Exercise a:
Retype the part of the melody-writing notes that begins with the words "7) A chromatic" and ends with "of the scale!".

5) Utilize at least 2 octaves, or even 3 for the melodic moves repeating the notes of the underlying chord on the next octaves , so there is sufficient space for melodic moves, to express with sufficiency the emotions.
6) For the duality of emotions anxiety-serenity, it may be utilized also harmonic waves or monotone scaling over 2 octaves at least,  on the notes of the chord, but also chromatic trill wave over the notes of this wave or scaling (modulated wave on wave or move) and then return to the pure harmonic wave or scaling on the notes of the chord.


7) A chromatic wave by 1-semitones steps or all notes of the scale (steps by intervals of 2nd) that goes up and down at least 2 octaves, corresponds to a chord sub-progression of the song , of our choice that utilizes almost all the chords of the scale!




DEFAULT MELODIES  FOR A CHORD PROGRESSION.
Given a  chord progression it is direct how to create a melody that fits the chords, with the following rules
1) During  each chord, the entry note of the simplicial submelody , is the middle note of the chord.
2) During  each chord, the exit note of the simplicial submelody (two notes per chord here), for major chords (including 7nth chords and extensions) is the upper note of the chord, for minor, diminished and augmented chords it is the lower note of the chord.

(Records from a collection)
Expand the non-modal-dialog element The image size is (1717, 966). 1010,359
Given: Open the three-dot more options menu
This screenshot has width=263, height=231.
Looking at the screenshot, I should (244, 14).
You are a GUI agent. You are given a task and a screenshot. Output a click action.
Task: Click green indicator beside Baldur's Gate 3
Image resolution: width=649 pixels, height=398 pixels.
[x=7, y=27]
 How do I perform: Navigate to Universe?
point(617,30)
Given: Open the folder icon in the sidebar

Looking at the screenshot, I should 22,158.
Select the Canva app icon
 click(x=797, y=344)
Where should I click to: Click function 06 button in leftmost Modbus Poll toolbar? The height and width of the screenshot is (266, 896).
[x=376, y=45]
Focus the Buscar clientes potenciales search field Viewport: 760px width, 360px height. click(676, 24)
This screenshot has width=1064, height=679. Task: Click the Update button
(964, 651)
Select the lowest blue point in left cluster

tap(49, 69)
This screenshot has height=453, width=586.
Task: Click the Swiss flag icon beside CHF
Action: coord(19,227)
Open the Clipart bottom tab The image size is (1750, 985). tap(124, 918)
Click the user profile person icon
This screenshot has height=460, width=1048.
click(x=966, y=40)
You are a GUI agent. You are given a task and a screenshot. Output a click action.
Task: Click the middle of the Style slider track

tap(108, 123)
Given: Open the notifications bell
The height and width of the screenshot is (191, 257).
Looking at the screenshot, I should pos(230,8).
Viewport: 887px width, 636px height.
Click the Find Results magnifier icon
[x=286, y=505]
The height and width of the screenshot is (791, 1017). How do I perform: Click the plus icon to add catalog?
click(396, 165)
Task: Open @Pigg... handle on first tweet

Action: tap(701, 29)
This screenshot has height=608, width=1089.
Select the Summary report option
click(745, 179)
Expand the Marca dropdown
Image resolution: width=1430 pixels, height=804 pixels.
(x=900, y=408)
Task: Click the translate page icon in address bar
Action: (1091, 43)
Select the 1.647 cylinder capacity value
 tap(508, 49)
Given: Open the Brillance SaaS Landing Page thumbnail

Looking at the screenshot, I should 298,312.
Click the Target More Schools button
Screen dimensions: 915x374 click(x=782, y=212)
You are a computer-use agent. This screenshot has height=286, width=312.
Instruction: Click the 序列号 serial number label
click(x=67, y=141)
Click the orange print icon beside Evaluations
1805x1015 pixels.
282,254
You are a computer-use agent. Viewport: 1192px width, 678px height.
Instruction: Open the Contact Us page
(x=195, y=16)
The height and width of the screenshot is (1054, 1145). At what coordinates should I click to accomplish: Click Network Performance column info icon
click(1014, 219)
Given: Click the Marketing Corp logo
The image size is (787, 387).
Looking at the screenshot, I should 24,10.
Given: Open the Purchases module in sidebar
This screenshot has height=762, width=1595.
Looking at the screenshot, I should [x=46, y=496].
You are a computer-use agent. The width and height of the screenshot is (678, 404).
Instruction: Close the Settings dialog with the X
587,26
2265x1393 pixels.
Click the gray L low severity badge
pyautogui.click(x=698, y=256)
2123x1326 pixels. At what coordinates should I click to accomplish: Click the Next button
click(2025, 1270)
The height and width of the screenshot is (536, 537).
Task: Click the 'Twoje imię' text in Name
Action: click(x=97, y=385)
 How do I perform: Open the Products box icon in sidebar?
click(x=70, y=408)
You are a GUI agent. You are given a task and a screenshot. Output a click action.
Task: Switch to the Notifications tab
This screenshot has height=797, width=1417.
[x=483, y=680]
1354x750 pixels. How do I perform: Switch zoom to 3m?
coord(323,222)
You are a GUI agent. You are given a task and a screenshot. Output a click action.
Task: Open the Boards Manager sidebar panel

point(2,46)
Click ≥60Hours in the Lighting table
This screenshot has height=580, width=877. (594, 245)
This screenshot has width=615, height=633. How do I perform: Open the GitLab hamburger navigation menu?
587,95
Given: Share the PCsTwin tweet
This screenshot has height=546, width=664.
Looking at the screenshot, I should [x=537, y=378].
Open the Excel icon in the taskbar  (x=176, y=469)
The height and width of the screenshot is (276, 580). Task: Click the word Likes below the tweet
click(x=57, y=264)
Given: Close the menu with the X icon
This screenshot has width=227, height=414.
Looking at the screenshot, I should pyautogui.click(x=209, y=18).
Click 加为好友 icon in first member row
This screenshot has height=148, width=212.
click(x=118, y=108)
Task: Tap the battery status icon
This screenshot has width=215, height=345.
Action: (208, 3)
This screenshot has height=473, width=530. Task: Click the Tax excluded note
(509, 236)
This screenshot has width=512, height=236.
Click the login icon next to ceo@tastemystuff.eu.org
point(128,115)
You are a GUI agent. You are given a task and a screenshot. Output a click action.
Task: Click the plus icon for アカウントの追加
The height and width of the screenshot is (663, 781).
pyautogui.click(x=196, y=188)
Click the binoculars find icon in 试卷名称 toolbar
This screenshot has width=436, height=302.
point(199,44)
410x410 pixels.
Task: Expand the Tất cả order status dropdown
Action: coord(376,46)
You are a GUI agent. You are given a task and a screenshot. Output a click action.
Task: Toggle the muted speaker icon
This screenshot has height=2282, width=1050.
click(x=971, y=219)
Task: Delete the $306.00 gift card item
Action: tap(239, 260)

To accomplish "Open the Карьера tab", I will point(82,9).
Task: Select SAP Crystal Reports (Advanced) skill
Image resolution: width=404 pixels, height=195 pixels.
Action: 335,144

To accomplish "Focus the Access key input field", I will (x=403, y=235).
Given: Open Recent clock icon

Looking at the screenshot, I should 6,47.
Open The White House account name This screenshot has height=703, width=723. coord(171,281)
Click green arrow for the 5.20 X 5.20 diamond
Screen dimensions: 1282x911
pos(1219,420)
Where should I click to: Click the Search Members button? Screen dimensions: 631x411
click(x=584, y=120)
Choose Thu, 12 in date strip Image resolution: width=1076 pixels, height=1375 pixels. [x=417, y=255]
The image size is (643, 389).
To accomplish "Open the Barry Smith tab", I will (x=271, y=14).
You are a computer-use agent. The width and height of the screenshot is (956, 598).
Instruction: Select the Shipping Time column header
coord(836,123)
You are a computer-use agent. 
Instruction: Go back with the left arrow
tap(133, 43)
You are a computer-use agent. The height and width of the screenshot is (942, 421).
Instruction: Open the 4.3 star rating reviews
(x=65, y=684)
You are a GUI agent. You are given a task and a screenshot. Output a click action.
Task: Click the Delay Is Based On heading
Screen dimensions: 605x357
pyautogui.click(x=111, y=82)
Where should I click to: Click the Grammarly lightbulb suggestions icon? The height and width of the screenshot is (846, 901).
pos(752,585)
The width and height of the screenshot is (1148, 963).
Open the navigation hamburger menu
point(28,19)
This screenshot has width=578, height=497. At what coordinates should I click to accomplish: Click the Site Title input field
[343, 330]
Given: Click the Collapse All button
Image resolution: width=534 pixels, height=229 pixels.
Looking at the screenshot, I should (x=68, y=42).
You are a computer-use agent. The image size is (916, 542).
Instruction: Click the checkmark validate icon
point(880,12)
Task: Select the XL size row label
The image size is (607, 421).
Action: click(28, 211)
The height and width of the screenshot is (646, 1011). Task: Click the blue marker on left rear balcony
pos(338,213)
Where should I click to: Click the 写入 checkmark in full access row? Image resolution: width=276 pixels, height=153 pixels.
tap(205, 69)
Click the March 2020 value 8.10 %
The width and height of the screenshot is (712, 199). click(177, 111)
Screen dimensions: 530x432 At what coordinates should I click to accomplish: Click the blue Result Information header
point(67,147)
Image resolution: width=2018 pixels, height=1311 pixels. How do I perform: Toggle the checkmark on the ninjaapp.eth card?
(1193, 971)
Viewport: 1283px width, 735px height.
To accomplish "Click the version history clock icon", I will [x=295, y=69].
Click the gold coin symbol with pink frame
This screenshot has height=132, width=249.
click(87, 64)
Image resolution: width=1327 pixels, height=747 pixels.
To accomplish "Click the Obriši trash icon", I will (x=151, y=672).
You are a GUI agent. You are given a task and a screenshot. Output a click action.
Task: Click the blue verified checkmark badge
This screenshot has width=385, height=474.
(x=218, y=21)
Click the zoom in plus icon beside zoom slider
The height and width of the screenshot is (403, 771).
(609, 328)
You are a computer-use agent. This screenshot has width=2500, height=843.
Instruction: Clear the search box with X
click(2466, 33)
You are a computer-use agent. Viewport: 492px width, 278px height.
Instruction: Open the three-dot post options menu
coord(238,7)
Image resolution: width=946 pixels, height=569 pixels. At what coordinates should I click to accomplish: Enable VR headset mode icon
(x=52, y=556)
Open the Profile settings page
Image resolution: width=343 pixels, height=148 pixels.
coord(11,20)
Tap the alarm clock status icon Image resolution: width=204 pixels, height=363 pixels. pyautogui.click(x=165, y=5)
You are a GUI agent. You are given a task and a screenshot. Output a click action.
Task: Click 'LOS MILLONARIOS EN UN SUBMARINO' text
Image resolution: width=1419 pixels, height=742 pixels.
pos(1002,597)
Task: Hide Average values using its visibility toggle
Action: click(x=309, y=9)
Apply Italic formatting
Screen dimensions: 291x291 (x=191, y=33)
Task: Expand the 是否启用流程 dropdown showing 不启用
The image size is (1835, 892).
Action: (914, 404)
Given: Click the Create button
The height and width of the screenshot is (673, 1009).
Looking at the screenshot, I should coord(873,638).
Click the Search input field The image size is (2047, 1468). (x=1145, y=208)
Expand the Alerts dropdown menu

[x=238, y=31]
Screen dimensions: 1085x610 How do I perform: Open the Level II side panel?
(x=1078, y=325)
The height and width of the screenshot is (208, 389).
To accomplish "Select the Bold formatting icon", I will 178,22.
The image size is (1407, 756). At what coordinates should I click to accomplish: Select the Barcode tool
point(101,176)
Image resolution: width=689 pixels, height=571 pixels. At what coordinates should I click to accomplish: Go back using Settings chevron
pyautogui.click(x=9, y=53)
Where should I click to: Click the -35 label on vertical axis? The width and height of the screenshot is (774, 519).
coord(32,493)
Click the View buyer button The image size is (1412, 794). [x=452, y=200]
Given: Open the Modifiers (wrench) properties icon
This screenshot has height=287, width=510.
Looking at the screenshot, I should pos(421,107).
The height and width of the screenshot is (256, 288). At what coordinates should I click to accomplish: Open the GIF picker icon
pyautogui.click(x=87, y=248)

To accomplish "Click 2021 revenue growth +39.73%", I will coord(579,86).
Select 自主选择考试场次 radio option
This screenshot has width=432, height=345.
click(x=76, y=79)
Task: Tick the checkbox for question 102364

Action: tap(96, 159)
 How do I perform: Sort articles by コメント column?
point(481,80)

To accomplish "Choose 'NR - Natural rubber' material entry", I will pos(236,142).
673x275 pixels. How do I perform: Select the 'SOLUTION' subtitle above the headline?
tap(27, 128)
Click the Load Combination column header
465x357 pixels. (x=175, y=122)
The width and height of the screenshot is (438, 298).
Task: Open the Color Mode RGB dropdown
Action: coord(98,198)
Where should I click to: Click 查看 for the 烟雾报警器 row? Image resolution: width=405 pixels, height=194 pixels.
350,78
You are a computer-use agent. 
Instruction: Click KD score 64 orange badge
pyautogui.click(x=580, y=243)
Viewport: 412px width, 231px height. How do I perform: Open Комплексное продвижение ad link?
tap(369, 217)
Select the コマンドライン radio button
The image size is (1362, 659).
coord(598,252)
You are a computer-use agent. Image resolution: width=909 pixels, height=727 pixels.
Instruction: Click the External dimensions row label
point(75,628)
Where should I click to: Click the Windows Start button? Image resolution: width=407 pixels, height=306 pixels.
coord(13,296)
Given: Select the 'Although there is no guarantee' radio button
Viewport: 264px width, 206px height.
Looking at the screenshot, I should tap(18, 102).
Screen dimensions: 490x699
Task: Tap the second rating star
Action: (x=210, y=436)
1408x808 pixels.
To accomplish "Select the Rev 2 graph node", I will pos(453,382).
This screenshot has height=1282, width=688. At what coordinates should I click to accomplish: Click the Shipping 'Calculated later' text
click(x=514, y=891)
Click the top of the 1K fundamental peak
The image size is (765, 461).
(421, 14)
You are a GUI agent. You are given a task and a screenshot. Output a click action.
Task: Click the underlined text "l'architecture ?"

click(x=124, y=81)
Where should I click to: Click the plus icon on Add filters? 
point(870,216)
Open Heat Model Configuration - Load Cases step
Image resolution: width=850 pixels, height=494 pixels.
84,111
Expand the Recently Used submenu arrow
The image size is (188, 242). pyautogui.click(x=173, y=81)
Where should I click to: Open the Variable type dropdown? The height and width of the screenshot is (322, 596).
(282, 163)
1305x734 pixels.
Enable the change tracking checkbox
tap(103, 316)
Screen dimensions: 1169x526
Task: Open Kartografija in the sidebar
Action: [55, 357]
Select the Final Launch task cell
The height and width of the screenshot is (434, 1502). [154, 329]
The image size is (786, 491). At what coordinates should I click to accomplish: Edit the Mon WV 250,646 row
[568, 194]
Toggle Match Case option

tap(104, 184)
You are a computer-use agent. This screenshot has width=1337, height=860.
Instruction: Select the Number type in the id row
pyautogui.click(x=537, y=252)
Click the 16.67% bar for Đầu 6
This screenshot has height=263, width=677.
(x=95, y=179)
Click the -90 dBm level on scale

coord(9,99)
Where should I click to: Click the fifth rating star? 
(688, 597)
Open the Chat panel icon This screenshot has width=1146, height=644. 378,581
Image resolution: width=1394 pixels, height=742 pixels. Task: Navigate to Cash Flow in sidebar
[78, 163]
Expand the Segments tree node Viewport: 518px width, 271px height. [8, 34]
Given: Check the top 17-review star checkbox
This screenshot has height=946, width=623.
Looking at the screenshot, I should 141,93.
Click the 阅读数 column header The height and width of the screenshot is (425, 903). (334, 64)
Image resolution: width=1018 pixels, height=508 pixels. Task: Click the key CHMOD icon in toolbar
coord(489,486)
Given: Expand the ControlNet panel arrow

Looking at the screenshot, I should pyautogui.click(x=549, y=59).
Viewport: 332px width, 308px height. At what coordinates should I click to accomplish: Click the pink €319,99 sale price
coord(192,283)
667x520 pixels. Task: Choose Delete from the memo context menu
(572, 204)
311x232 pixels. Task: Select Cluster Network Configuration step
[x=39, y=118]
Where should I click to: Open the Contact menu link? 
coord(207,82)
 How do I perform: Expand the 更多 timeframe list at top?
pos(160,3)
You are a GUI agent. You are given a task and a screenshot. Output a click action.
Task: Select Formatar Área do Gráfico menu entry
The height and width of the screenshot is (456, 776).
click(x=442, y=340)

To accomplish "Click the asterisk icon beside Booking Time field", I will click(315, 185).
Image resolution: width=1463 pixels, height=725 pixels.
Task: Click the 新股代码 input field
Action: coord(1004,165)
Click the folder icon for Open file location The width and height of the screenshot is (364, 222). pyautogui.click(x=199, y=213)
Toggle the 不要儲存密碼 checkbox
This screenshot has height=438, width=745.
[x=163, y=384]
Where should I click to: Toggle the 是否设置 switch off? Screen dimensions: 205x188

Exercise b:
Lay out the entries from the line containing "Screen dimensions: 530x432" through the line containing "will (x=151, y=672)." as a numbered list, both of those lines included and any blank lines left out.

Exercise solution a:
7) A chromatic wave by 1-semitones steps or all notes of the scale (steps by intervals of 2nd) that goes up and down at least 2 octaves, corresponds to a chord sub-progression of the song , of our choice that utilizes almost all the chords of the scale!

Exercise solution b:
1. Screen dimensions: 530x432 At what coordinates should I click to accomplish: Click the blue Result Information header
2. point(67,147)
3. Image resolution: width=2018 pixels, height=1311 pixels. How do I perform: Toggle the checkmark on the ninjaapp.eth card?
4. (1193, 971)
5. Viewport: 1283px width, 735px height.
6. To accomplish "Click the version history clock icon", I will [x=295, y=69].
7. Click the gold coin symbol with pink frame
8. This screenshot has height=132, width=249.
9. click(87, 64)
10. Image resolution: width=1327 pixels, height=747 pixels.
11. To accomplish "Click the Obriši trash icon", I will (x=151, y=672).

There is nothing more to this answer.